ASSIGNED TASK >> Pictures in the listing below are skipped, while the lines from the "The height and" line through the "Tap the alex_mima_official" line are returned word for word.

DATA IN THIS EXERCISE >>
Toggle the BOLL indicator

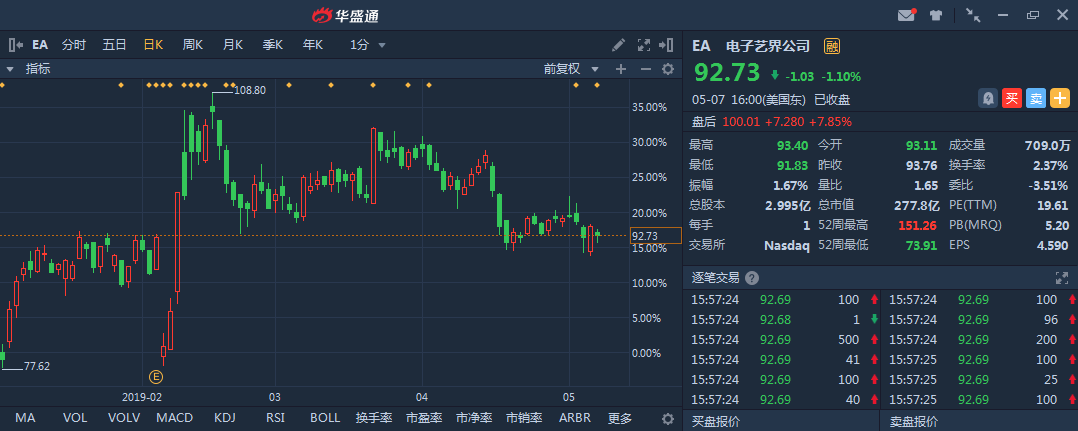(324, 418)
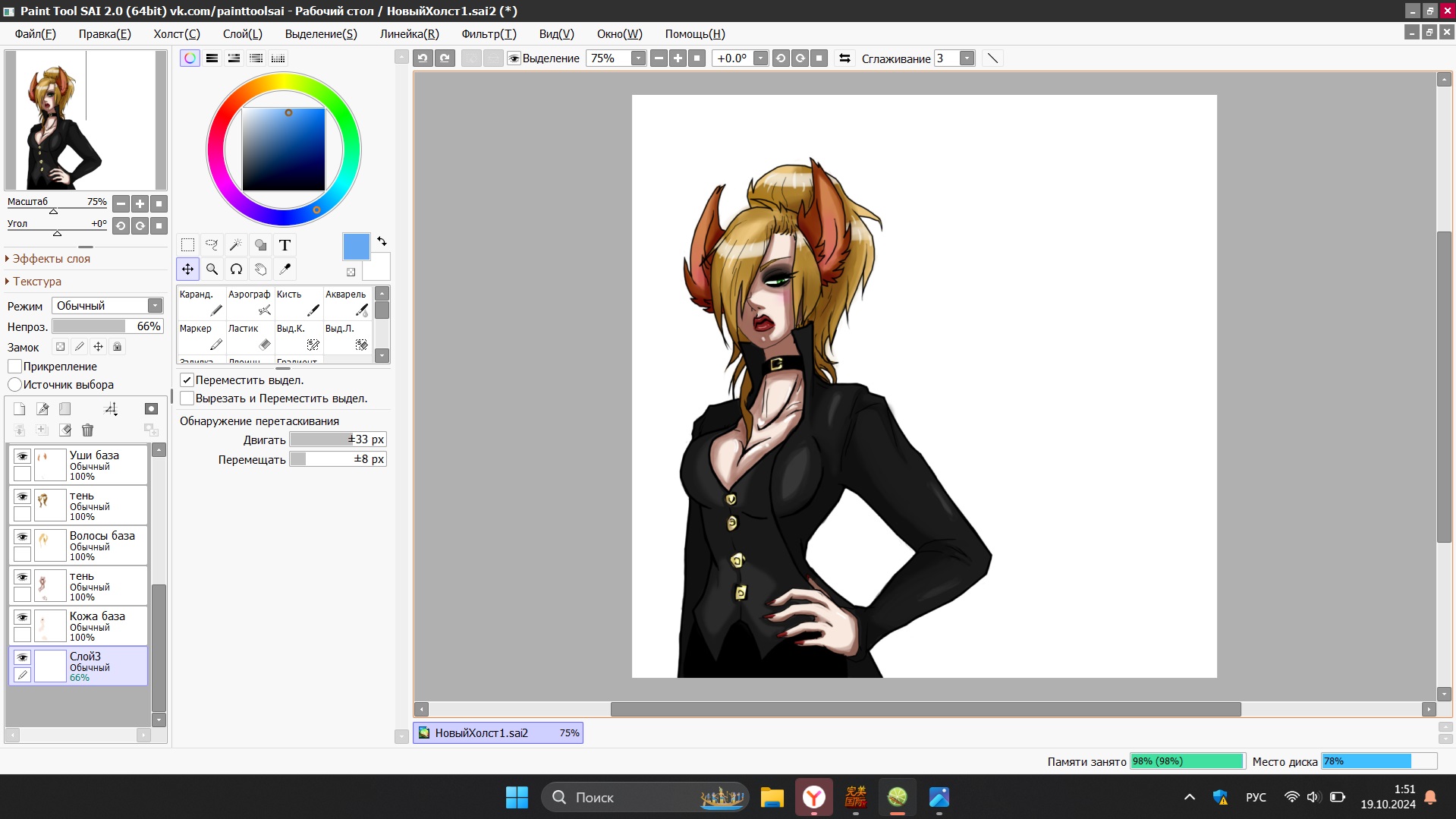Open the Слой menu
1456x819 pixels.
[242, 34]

--

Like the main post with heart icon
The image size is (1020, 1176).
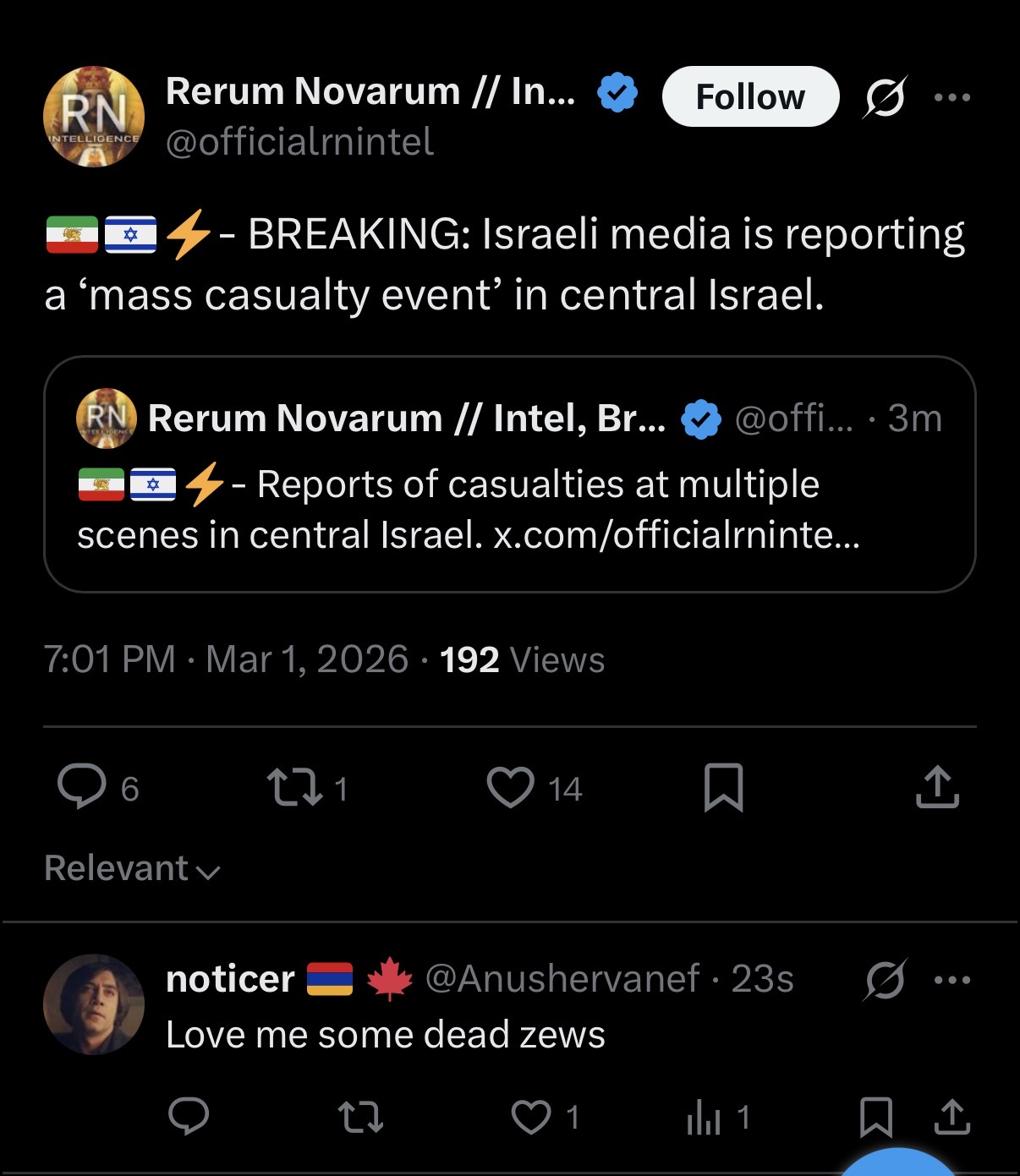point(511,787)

...

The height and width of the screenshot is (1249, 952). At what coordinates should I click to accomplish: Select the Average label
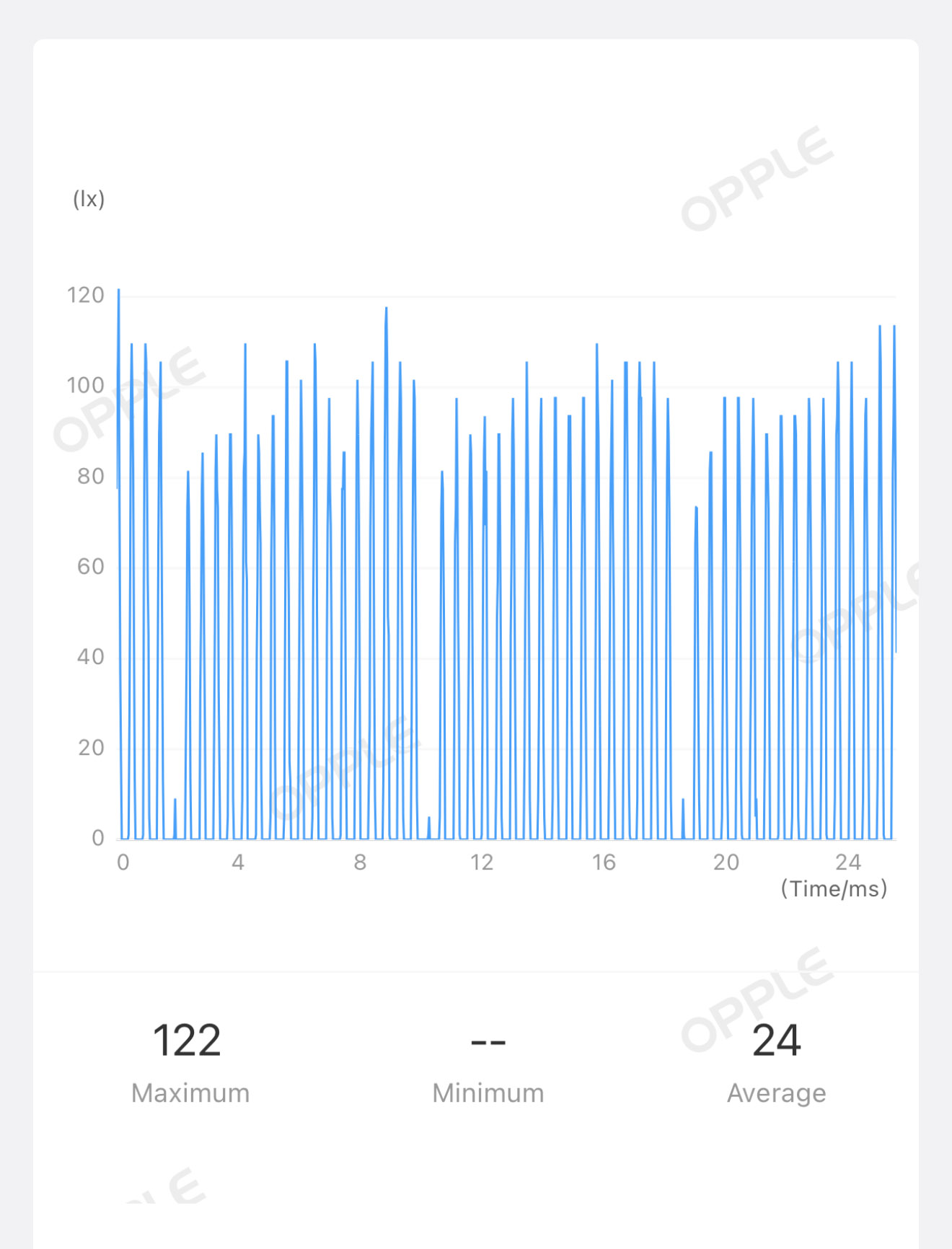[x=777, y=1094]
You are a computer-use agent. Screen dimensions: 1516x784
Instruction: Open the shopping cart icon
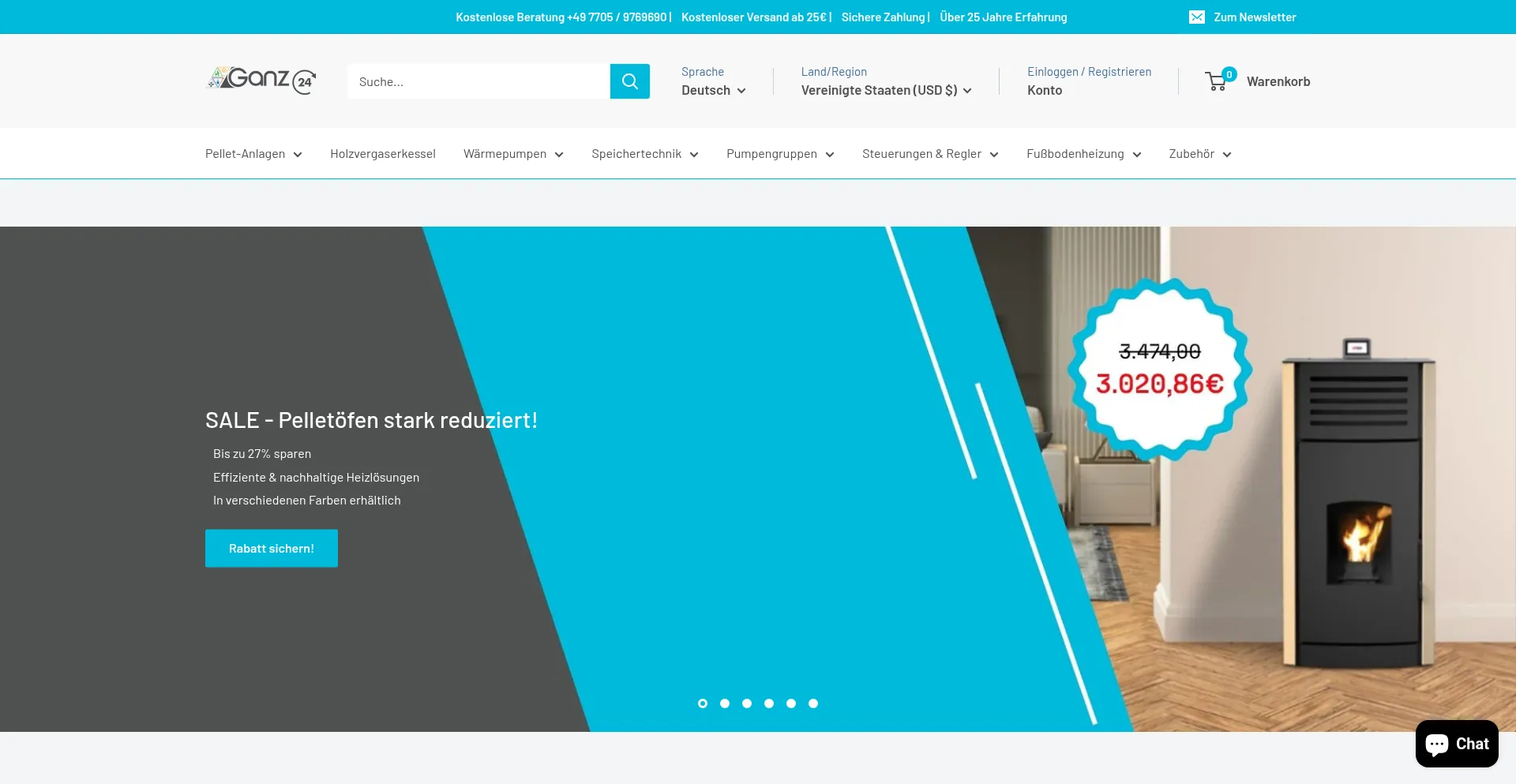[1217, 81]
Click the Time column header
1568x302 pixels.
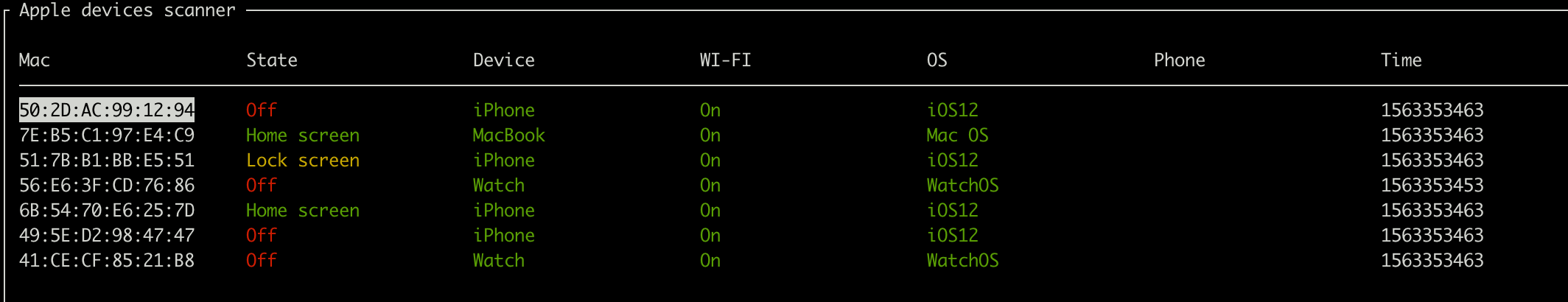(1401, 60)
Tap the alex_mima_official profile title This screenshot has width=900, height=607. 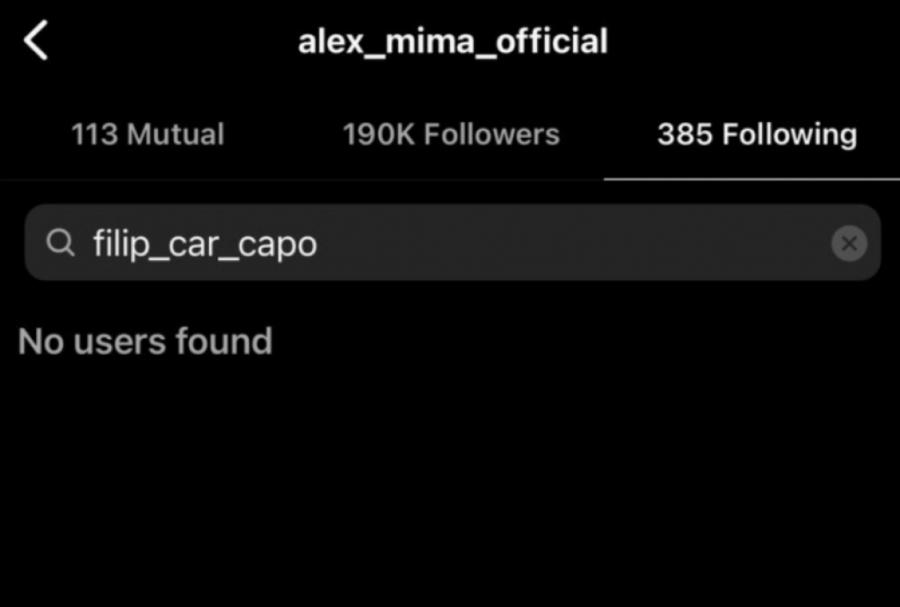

THE COMPLETED TASK >>
The height and width of the screenshot is (1249, 952). At what coordinates should I click to accomplish: Select the Average label
[x=777, y=1094]
You are a computer-use agent. Screen dimensions: 1516x784
Instruction: Open the shopping cart icon
[1217, 81]
Click the Time column header
1568x302 pixels.
(1401, 60)
Tap the alex_mima_official profile title This screenshot has width=900, height=607. 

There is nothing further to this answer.